(Given data begins)
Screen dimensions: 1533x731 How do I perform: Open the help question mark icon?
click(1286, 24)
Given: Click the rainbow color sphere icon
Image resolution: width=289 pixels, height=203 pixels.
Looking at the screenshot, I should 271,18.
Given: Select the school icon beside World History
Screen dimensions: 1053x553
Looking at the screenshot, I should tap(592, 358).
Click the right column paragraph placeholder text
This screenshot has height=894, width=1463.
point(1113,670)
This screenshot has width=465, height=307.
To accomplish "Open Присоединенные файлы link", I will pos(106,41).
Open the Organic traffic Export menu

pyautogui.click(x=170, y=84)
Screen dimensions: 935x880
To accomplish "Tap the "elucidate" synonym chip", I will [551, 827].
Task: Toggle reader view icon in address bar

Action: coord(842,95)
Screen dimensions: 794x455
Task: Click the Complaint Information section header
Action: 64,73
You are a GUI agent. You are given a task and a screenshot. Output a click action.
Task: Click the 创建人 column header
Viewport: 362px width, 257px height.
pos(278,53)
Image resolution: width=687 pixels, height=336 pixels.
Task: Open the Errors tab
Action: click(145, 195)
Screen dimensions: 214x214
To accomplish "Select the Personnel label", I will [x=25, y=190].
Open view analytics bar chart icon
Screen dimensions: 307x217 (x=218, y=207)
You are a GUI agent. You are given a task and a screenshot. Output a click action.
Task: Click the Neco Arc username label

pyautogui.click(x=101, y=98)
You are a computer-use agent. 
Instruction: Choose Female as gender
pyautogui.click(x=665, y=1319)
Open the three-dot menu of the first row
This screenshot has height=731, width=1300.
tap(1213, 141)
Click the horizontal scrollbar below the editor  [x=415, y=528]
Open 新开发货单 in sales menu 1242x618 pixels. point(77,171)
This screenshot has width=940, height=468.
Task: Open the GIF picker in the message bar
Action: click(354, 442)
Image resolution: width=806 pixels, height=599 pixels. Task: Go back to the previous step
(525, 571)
(Given data ends)
What the task requires: Within the listing above, find every line containing the string "will" and return it.

Result below:
To accomplish "Open Присоединенные файлы link", I will pos(106,41).
To accomplish "Tap the "elucidate" synonym chip", I will [551, 827].
To accomplish "Select the Personnel label", I will [x=25, y=190].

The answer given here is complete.